I WAS A D2G Motto Dev Now having a T-Bolt Where to start Deving for the T-Bolt ????

I have a old HP Laptop ...I have 64 bit Linux Already installed on it .....If you could point me into the right direction on how to start developing for this bad ass Device I appreciate it .....


----------



## boristhebladexx (Jun 16, 2011)

you were a developer before but you don't know how to develop for the thunderbolt?

Sent from my ThunderBolt using Tapatalk


----------



## SomeGuyDude (Jul 3, 2011)

A couple ROMs have their source available. Have at it!


----------



## Jaxidian (Jun 6, 2011)

https://github.com/OMFGB/manifest/wiki/Compile-omfgb-yourself

That should get you well beyond started. Not sure what else you could need if you've done this before. Enjoy!

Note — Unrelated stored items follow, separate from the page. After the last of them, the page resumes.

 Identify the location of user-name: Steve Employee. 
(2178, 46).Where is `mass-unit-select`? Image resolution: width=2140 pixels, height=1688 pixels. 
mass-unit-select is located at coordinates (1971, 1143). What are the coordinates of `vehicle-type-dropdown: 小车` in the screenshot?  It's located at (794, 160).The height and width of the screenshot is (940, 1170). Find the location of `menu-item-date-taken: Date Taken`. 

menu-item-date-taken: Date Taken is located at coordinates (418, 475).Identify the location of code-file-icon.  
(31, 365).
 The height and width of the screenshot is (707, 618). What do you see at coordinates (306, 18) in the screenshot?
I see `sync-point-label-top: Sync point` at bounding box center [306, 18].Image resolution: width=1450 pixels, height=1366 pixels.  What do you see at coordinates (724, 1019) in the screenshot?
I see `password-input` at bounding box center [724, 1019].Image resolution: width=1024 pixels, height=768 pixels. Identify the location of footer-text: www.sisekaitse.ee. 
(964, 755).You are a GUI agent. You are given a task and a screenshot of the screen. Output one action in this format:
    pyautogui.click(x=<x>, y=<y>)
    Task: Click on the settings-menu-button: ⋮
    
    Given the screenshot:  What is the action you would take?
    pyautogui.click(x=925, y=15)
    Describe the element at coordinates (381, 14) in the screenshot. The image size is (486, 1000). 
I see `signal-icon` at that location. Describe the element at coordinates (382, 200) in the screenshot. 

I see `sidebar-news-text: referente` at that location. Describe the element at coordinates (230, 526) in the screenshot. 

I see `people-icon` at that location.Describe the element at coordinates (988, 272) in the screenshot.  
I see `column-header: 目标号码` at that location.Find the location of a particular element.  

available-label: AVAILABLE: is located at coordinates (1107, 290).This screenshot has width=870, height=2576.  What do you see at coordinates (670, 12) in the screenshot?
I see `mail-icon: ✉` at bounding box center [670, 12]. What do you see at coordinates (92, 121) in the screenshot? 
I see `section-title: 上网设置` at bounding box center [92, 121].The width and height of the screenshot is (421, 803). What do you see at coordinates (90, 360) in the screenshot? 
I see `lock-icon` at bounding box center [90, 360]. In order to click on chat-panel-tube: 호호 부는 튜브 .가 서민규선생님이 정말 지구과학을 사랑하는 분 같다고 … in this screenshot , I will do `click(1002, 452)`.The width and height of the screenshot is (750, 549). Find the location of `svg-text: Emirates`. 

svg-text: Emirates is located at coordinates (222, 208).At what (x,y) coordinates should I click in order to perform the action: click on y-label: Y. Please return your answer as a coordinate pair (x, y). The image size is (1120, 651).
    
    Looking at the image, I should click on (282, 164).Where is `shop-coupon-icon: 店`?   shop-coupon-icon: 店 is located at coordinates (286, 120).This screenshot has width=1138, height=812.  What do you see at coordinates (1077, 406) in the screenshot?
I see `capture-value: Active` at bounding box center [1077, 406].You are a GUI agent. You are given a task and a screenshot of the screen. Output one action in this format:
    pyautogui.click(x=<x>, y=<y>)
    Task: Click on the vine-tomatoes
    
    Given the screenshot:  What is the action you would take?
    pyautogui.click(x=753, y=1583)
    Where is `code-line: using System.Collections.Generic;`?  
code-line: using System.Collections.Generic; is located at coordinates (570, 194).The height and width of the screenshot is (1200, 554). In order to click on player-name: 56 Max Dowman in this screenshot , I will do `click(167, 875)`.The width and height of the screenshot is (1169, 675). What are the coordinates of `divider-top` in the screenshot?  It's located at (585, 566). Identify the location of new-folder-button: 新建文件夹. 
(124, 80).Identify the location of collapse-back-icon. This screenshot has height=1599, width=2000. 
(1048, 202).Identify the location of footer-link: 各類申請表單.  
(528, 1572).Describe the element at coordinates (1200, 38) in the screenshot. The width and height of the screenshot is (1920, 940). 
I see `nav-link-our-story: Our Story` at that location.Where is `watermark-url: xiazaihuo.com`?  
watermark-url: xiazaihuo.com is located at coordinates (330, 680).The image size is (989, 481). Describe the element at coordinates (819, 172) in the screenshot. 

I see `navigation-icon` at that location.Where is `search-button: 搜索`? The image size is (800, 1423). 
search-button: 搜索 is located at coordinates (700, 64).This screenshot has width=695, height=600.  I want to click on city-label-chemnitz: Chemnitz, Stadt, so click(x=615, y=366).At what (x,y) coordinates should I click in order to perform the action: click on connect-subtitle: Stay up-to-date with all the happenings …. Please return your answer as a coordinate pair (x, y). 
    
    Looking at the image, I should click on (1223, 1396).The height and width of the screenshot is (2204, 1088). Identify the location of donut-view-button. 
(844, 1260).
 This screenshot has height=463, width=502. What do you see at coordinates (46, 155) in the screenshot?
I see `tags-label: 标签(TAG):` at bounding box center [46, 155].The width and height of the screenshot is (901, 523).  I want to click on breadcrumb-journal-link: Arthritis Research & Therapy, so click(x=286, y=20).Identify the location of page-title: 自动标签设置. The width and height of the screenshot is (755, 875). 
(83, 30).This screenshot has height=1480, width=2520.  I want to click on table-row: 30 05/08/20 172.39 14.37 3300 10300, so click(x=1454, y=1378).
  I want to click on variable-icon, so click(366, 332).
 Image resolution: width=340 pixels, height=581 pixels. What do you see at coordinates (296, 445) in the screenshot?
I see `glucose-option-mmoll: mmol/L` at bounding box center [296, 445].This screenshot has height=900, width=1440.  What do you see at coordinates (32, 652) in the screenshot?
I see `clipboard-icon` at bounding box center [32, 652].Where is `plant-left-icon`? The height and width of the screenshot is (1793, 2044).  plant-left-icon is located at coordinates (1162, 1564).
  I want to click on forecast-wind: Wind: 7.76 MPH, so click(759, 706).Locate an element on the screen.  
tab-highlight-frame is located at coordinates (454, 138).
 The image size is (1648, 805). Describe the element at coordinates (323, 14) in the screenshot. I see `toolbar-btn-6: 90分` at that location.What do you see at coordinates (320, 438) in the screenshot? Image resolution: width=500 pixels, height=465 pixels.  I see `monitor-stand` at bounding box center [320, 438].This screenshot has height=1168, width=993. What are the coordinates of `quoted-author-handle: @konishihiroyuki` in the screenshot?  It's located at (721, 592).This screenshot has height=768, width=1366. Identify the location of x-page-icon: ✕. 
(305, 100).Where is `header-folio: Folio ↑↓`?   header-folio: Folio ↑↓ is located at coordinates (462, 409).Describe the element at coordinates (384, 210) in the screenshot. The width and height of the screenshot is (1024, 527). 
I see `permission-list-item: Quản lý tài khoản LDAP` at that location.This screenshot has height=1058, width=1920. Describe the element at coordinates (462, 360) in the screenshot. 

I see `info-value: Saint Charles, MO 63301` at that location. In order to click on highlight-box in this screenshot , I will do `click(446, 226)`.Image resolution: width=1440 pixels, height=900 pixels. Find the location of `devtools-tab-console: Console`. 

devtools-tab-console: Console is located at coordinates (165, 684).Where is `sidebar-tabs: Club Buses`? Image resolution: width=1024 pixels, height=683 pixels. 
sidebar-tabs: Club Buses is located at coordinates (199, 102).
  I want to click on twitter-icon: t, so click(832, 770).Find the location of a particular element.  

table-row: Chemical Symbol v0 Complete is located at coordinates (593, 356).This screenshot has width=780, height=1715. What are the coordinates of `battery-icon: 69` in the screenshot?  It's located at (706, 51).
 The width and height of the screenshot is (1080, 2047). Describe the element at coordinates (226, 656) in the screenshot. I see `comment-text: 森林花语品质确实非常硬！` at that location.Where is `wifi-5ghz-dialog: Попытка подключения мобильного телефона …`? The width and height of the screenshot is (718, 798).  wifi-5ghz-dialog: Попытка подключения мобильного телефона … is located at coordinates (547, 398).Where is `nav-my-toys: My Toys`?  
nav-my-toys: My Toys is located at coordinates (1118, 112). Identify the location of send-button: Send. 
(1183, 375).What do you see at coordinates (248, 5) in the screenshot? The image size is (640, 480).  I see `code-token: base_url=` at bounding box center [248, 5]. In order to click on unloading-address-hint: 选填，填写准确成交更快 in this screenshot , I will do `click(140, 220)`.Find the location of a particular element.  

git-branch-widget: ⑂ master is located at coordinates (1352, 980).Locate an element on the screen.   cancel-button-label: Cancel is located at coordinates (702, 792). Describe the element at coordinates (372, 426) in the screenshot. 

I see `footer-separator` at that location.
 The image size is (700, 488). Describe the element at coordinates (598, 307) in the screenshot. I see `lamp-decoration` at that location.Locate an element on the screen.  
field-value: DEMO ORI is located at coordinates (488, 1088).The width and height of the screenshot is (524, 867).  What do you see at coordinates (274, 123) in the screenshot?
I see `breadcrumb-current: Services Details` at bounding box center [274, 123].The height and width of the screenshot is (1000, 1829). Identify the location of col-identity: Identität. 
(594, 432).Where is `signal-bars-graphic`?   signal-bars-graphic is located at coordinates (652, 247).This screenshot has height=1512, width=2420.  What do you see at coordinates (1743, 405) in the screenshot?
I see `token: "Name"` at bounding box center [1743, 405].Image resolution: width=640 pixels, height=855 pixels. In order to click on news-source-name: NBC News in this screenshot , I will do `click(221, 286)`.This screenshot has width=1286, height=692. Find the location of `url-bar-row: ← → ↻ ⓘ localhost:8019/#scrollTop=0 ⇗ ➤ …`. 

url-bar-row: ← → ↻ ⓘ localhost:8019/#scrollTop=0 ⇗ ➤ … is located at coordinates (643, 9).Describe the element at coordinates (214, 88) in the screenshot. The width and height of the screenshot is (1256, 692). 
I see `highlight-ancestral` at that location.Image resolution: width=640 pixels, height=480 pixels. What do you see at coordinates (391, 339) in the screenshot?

Sent from my NookColor using Tapatalk


----------



## WoZzY (Jun 29, 2011)

Jaxidian said:


> https://github.com/OMFGB/manifest/wiki/Compile-omfgb-yourself
> 
> That should get you well beyond started. Not sure what else you could need if you've done this before. Enjoy!
> 
> Sent from my NookColor using Tapatalk


No that's cool I am just looking into it I have not developed in 6 months but you know what they say its like riding a bike you never forget


----------



## Jaxidian (Jun 6, 2011)

WoZzY said:


> No that's cool I am just looking into it I have not developed in 6 months but you know what they say its like riding a bike you never forget


Cool, glad this could help you. Good luck, and let us know what you're planning on doing. I'm sure the OMFGB team would love if you contributed to their codebase.


----------



## fordtheriver (Jun 30, 2011)

boristhebladexx said:


> you were a developer before but you don't know how to develop for the thunderbolt?


+1 For you.
The WoZ produced many D2G roms that were never uploaded correctly, wouldn't flash, etc etc... It wouldn't have been as noticeable if there had been more developer interest in the D2G.


----------